Let’s all be honest with each other. Nobody really *likes* tofu, do they? Nobody smacks their lips at the thought of eating a moist, quivering slab of tofu, like they would perhaps a delicious, tangy slice of feta cheese? Even the name tofu is an exotic masking of the unpleasant truth: What we’re really eating here is fermented bean curd.
But we all want to like tofu. It’s healthy! One of the most versatile foodstuffs around. And so Zen!
And yet, tofu has never worked for me. I ambitiously buy blocks of the stuff, intending to make economical and tasty dishes my kids might eat, such as stir fry, but too often I push 90% of the block into the deepest recesses of my fridge, where it turns into that-which-cannot-be-named, and I must use tongs to throw it out.
I have had some pleasant experiences with tofu. There was a vegetarian
Chinese restaurant in San Francisco that made a delicious duck dish,
(starring tofu as the duck), and in most better sushi bars they’ll
happily let you sample the tofu they make themselves; often it’s
creamier and tastier than what you can find in the stores. My
mother-in-law in London marinates thin slabs of tofu in something or another
before frying it up and making it actually sort of tasty, although I have never
been able to recreate this result for myself.
I was once a vegetarian, and I have many vegetarian and vegan friends. They insist (often voraciously) that tofu is marvelous. I can live on beans and rice until my dying day. I will happily agree that salad can be made delicious. I could easily agree to never put another piece of meat in my mouth. But you can’t convince me about the tofu.
In the end, tofu mocks me for not being up to its challenge. And I am resentful.
In a twist of irony, however, both my children seem to like tofu, especially when it’s in small chunks floating in miso soup. Sometimes they come to blows over who gets more pieces. They have asked me what the brownish lumps in my stir fry are and because I can’t think of a better lie, I admit that it’s tofu. And they still eat it. Sometimes they ask for more.
Clearly they don’t yet understand what tofu actually is. I am not going to be the one who informs them. Don’t let me catch you ratting me out, either. Or I’ll come over to your house and cook you dinner.

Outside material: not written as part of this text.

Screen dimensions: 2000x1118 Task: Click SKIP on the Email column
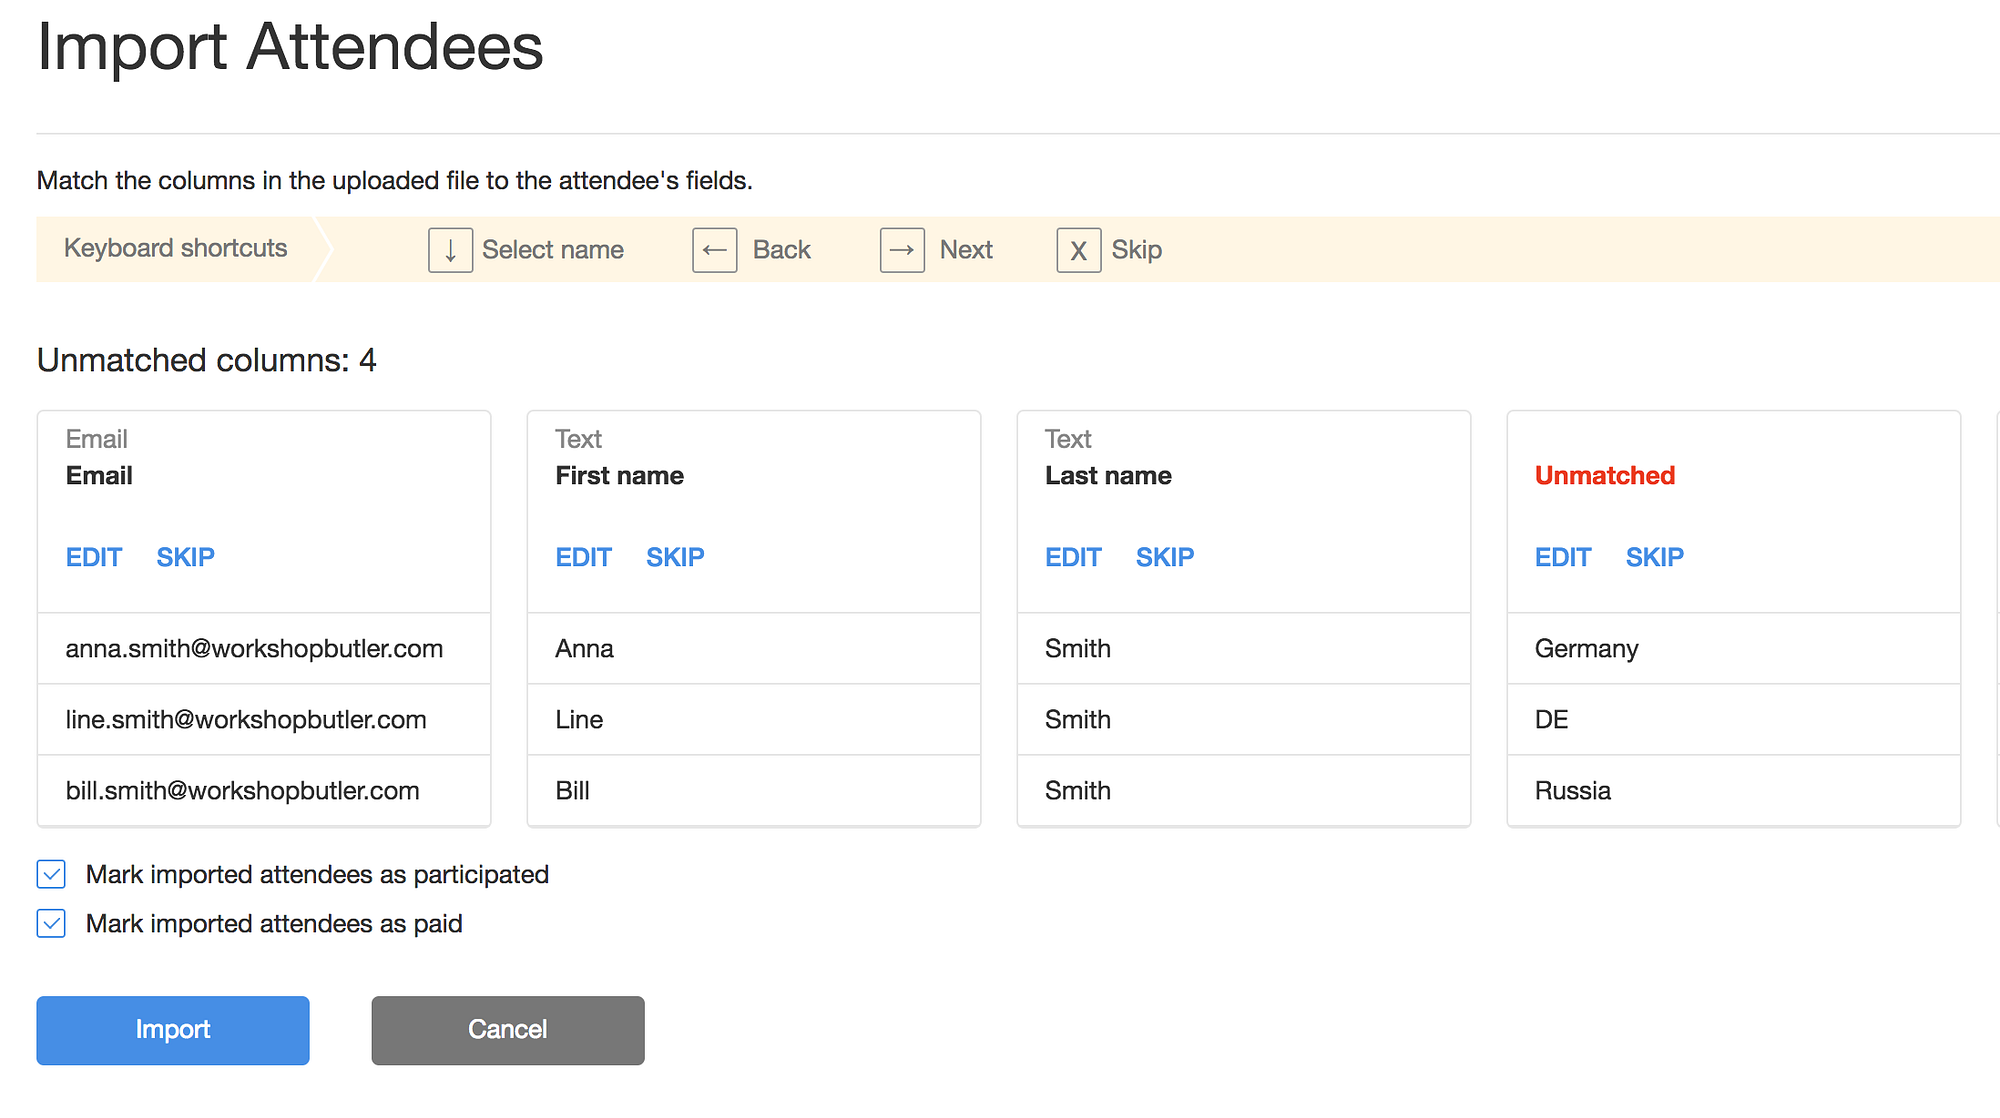[185, 557]
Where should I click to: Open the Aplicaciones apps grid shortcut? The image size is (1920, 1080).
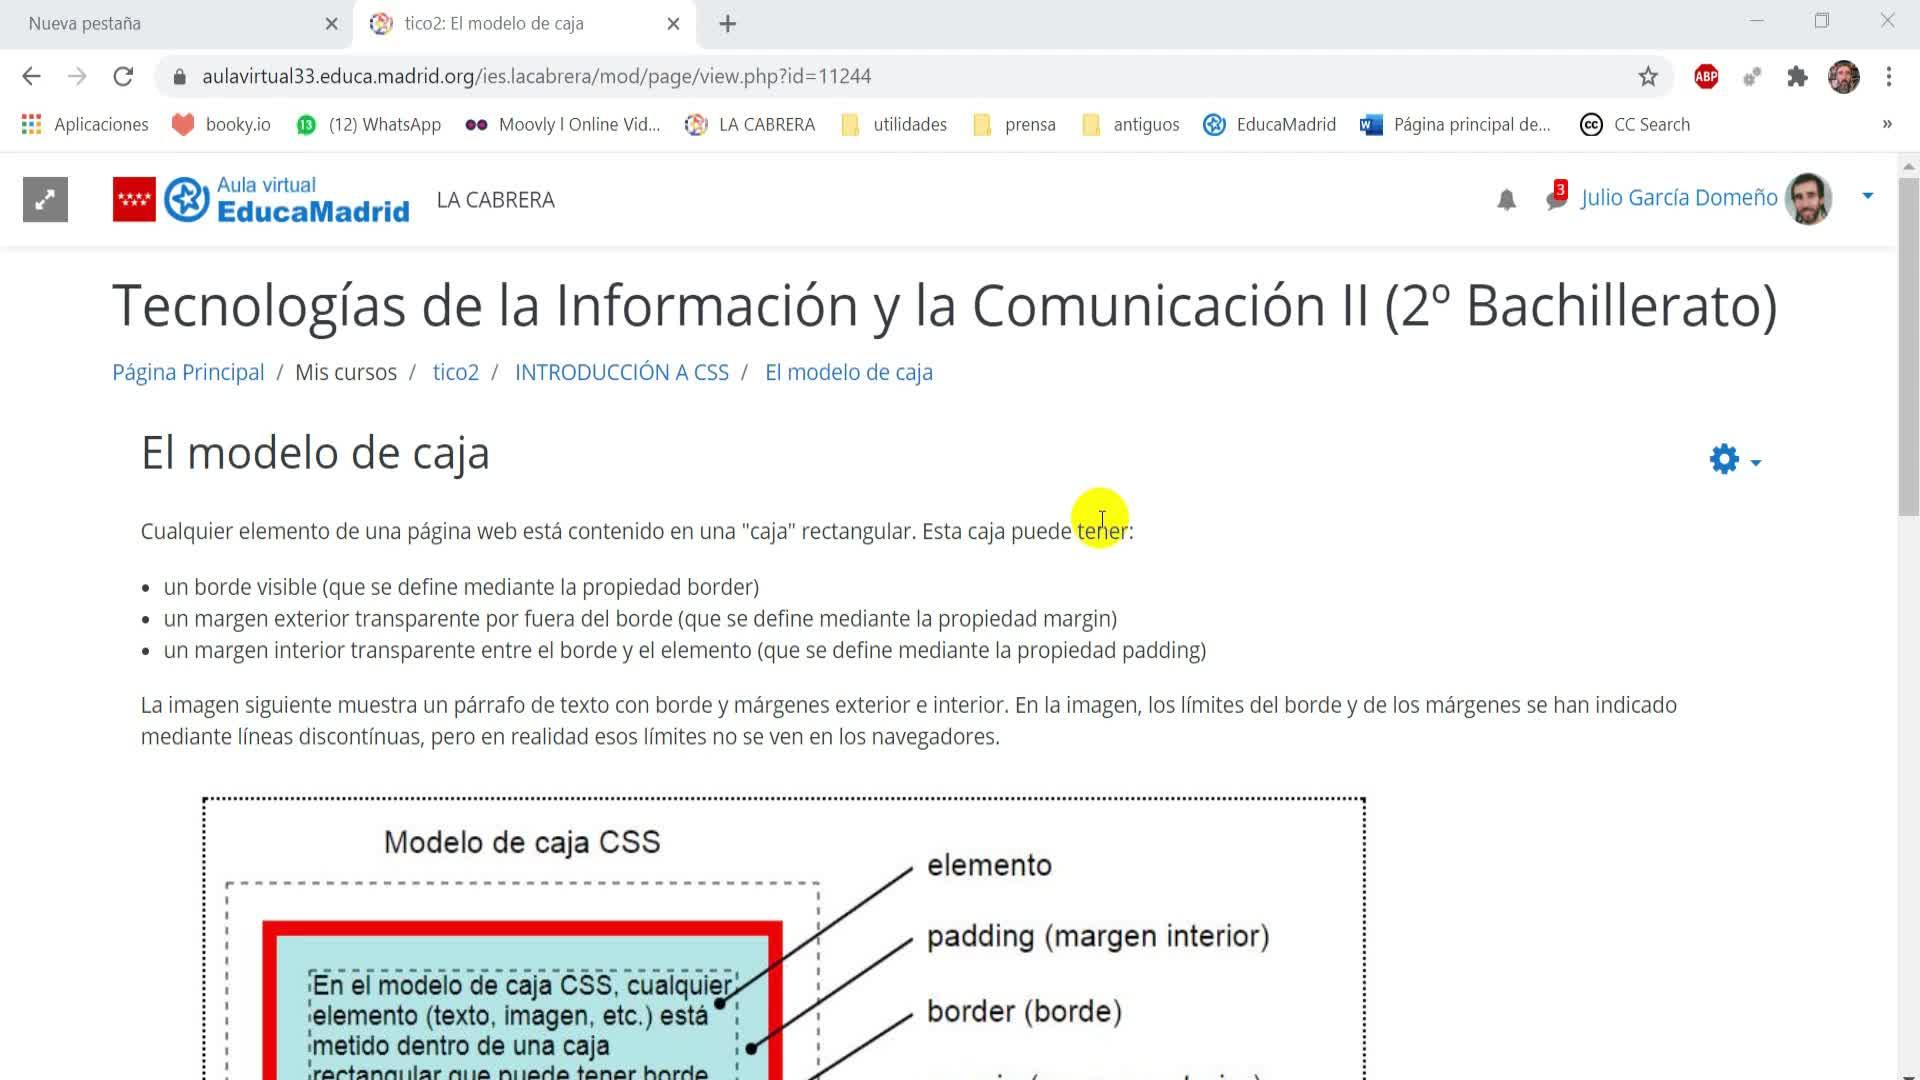85,124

Julie’s Sorta OK tofu stir fry
Get your wok out. Or a wide frying pan.
Buy a block of extra firm tofu. Cut one-third into little cubes, best you can. Wrap up the remaining two-thirds and put in the back bottom shelf of your refrigerator.
Pour soy sauce over the chopped tofu. If you’ve planned ahead, marinate this for a few hours in the fridge. If, like me, you don’t believe in planning ahead, “marinate” for a few minutes before throwing it into the wok.
Get two tablespoons of peanut oil good and hot. Saute some garlic, a little ginger and a a couple of chopped green onions. Toss in your tofu.
Throw in some chopped veggies that are Chinese-ish in nature: Snap peas, red pepper slices, water chestnuts and those little baby corns you can buy in cans. Saute this for a few minutes.
Keep stirring. Add a tablespoon or two of soy sauce. Saute some more.
Serve over rice with kid-friendly chopsticks.
Here’s a contest idea: Make the Bad Home Cook like Tofu.
The winner gets the dubious honor of having me cook, botch, and write up your recipe on this very blog.